Victoria Alada
ROLLS-ROYCE significa muchas cosas, además de ser una empresa fabricante de automóviles. Es el símbolo universal del lujo, la calidad artesanal exquisita y la aristocracia de los metales nobles, la piel carísima en los asientos o las maderas de cedro en los salpicaderos frente a un mundo de coches estandarizados. Rolls-Royce era ya un anacronismo desde que apareció la fabricación en serie de automóviles, y como tal se ha mantenido, vendiendo muy cara la mística de la exclusividad. Era también el último reducto de la industria automovilística británica. Dejará de serlo cuando los accionistas del grupo de defensa e ingeniería Vickers, propietario de R-R, autoricen la venta de la firma automovilística más prestigiosa del mundo al grupo alemán BMW a cambio de 340 millones de libras (unos 88.000 millones de pesetas). En ese momento, el Reino Unido dejará de ser uno de los pocos países en el mundo, apenas siete, que cuentan con una firma automovilística de capital autóctono.La firma bávara, que ha ganado a Volkswagen en la puja por R-R, controla también otros jirones de la en otros tiempos boyante industria británica, como Rover, Land Rover y MG. El nacionalismo industrial británico tiene razones para sentirse herido. Pero la lógica económica dice que Rolls-Royce está mejor en manos de un grupo automovilístico que aprecie y respete lo que significa la Victoria Alada que corona los capós de los Rolls. BMW se ha comprometido a mantener la producción -unos 2.000 coches al año- y a invertir en la supervivencia de la legendaria empresa.

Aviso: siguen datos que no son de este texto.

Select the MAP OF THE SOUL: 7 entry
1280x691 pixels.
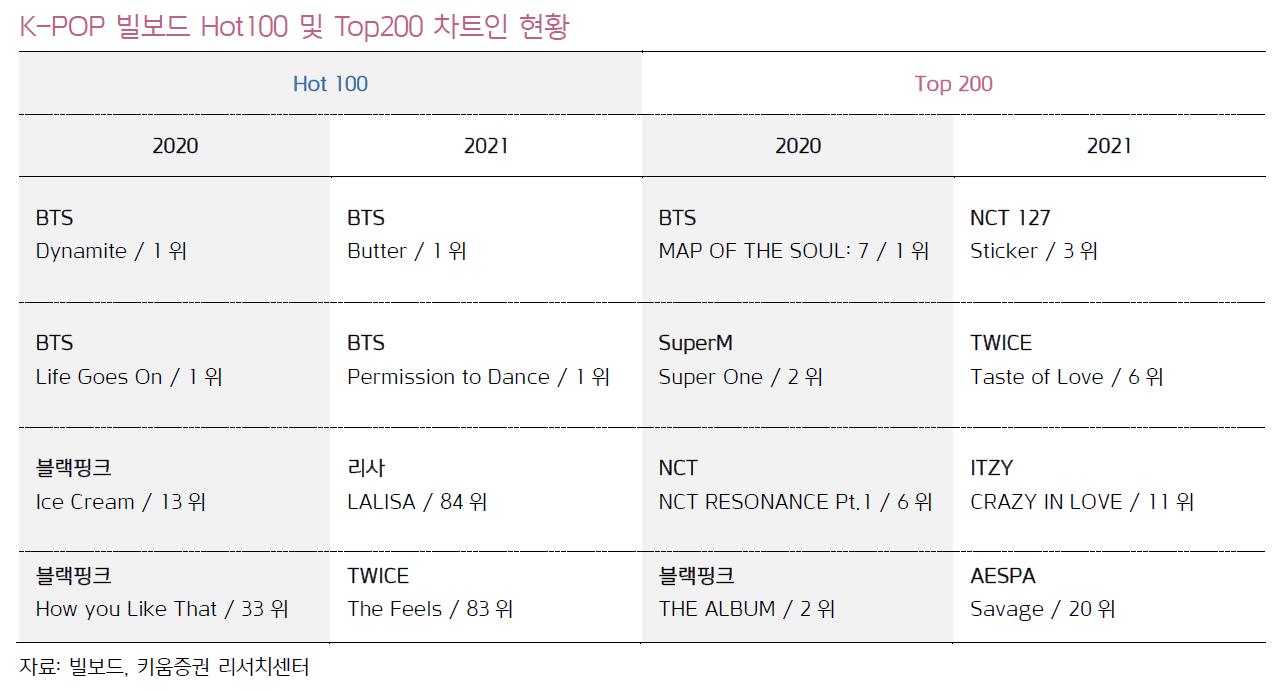point(797,239)
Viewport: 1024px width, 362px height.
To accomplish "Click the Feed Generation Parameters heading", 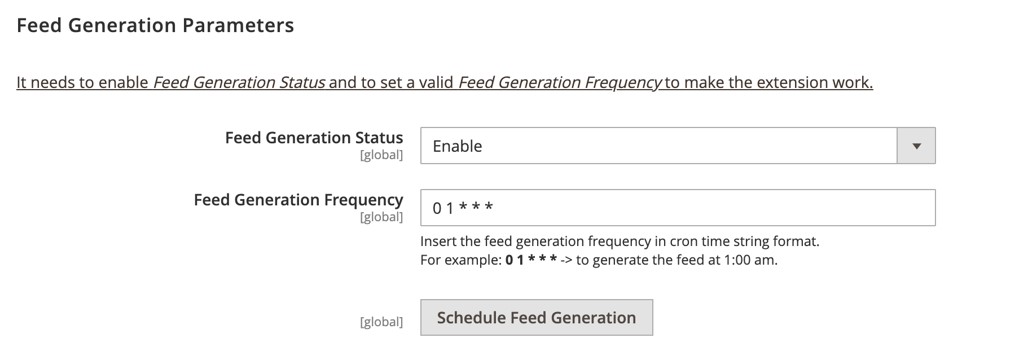I will (155, 25).
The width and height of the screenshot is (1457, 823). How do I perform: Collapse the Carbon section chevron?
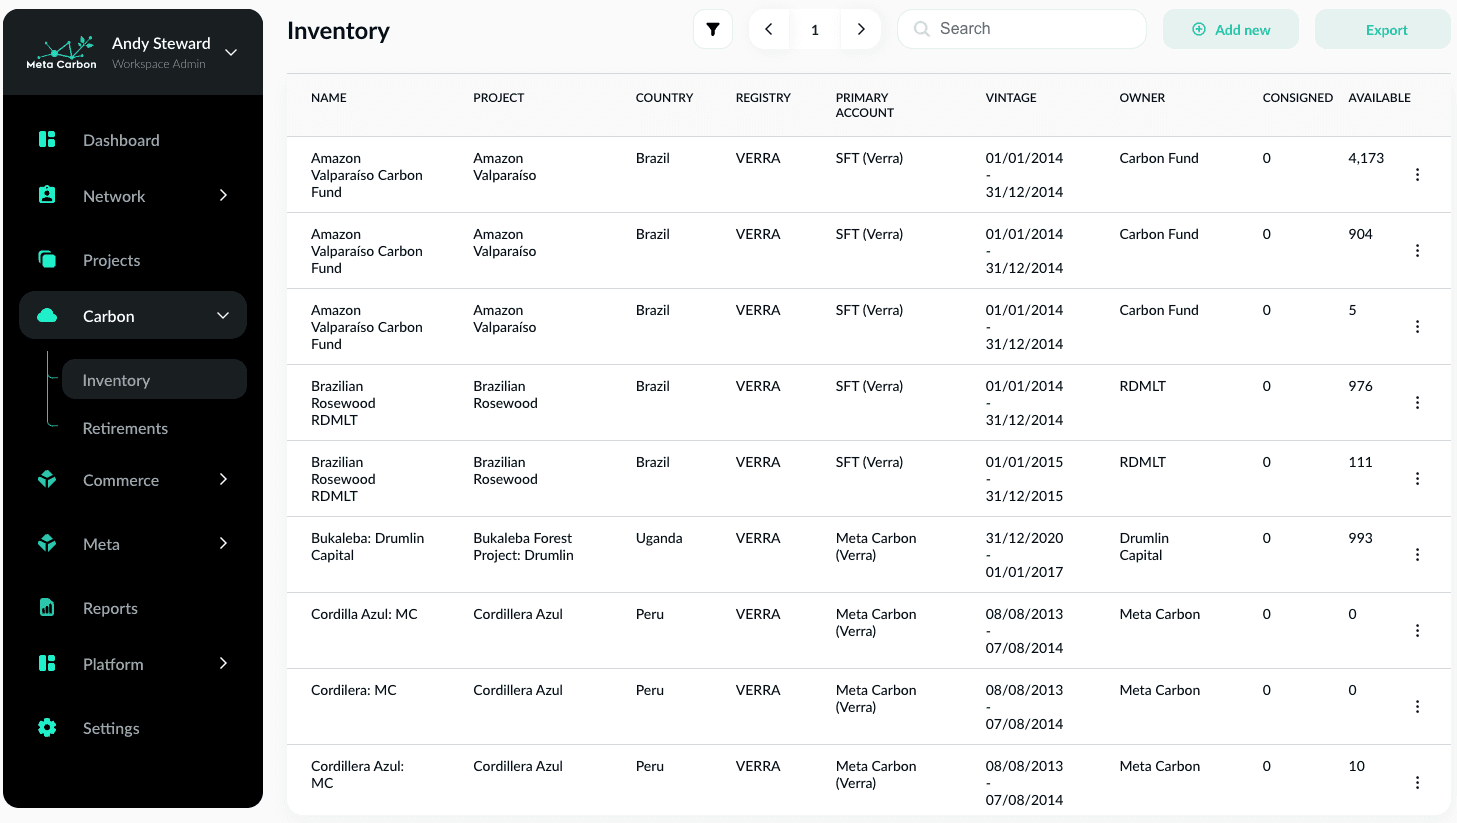pyautogui.click(x=222, y=315)
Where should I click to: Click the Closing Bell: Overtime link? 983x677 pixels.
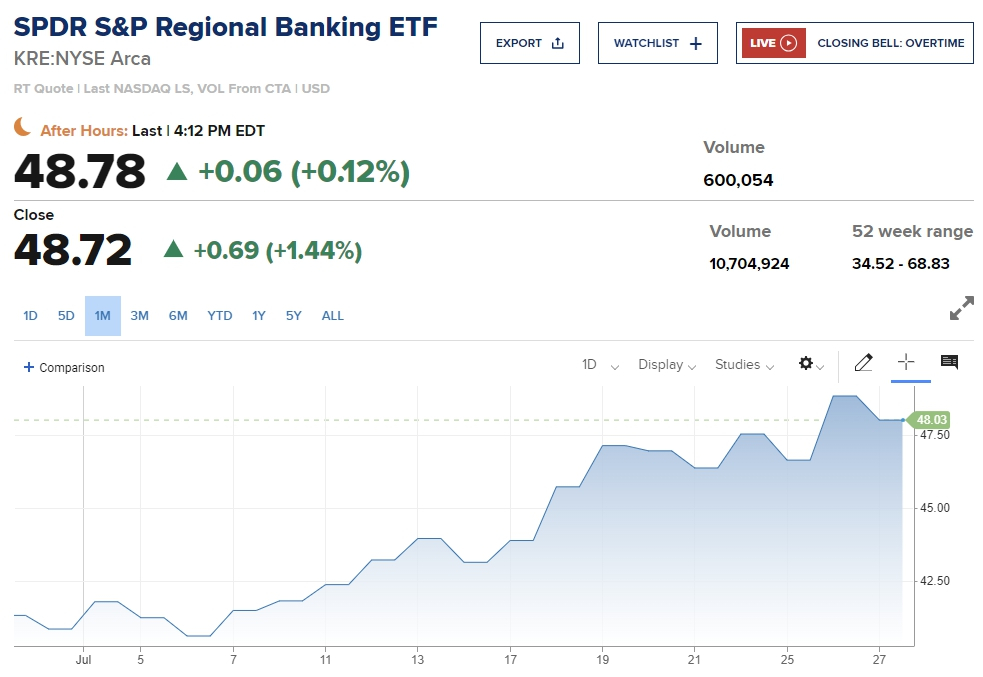pos(890,43)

La operación de BMW responde a la lógica de concentración global de las compañías automovilísticas en todo el mundo. En Europa, las decisiones estratégicas están destinadas a concentrarse en Alemania, Italia y Francia -y con producciones importantes, pero no decisivas en relación con el mercado global, en Suecia-, para hacer frente, a través de complejos intercambios entre matriz y filiales de cada firma, a los problemas que la industria tiene planteados en un mercado cada vez más saturado. En el oleaje de esta competición feroz, Rolls-Royce es apenas una gota de agua, cuya supervivencia es deseable por razones sentimentales, pero que sólo es posible a cambio del ocaso de la industria automovilística británica.